= Millbrook (musician) =

Luxembourgish DJ, record producer, and video game developer

Michel Losch, known professionally as Millbrook, is a Luxembourgish DJ, record producer, and video game developer. Born and raised in Luxembourg, Millbrook eventually moved to Berlin, and he rose to mainstream success in 2019 with singles such as "Refractions" and "The Rise."

==Early life==
Millbrook was born in Luxembourg in Western Europe.

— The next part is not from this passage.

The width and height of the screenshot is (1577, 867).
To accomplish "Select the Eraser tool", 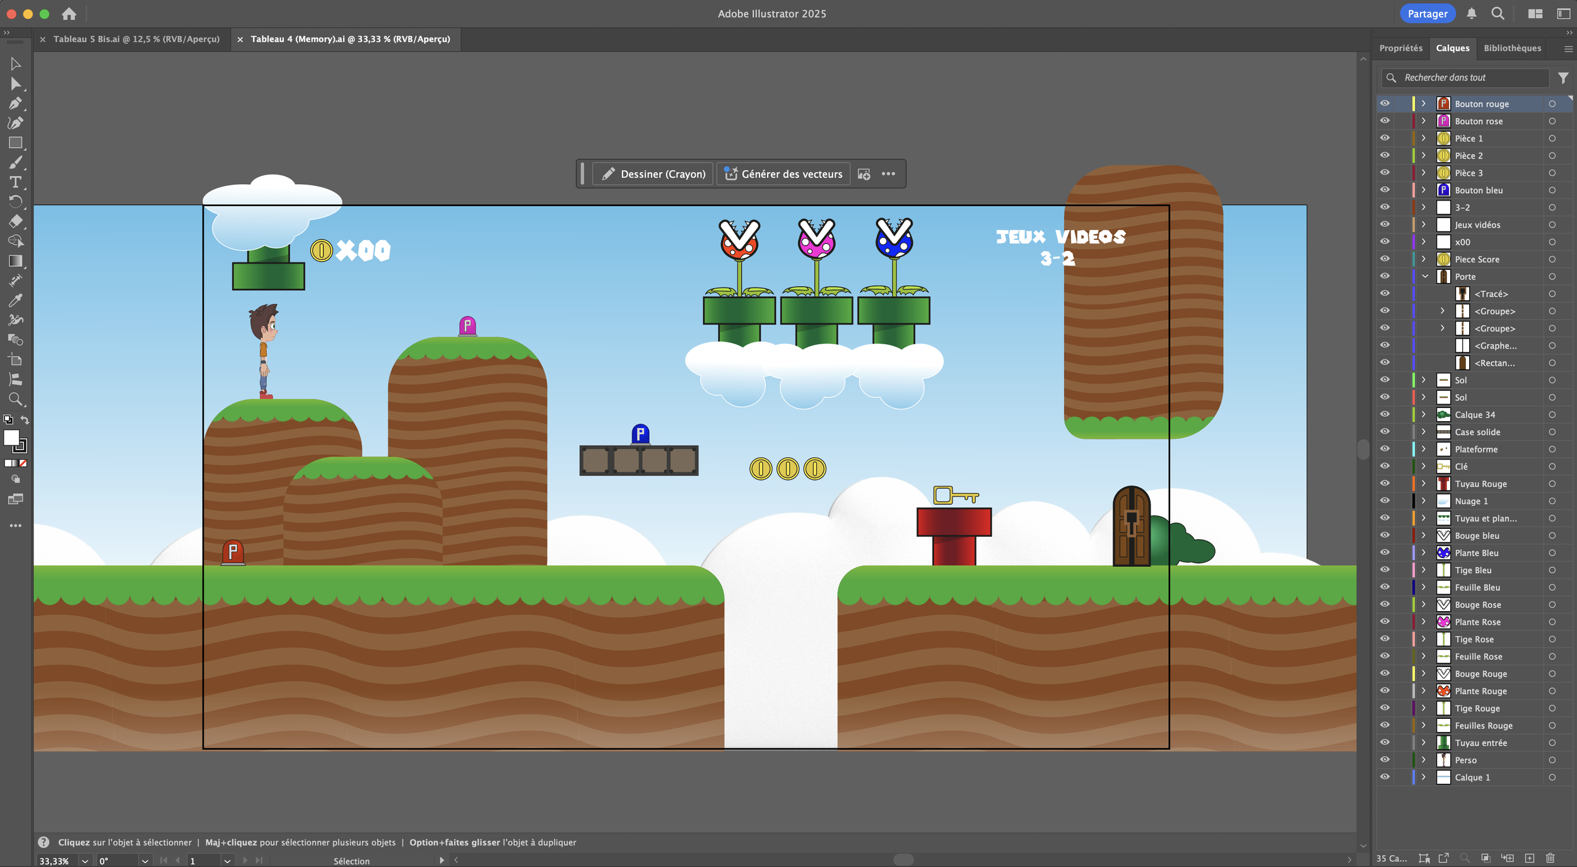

Early childhood interests of his included fingerskating, LEGO building, and the Rubik's Cube, before he eventually settled on music production.

==Career==
Millbrook rose to fame in 2019 with his first two singles, "Refractions" and "The Rise." He originally worked under the stage name Vacuum, though he changed it to Millbrook as a way of giving himself "a new start" and as part of an effort in "creating a new name, taking what I learned as Vacuum, combining it with his industry experience, and shoot for the stars."

On May 28, 2021, he released "Green Light" featuring Cara Islay, followed three weeks later by "Instincts" featuring Nova Sky.

On April 6, 2023, his single, "Overdrive" was released.

In 2024, Millbrook developed a video game, Rooftops & Alleys: The Parkour Game, released on May 21, 2024. The game sold 70,000 copies on Steam within its first 30 days.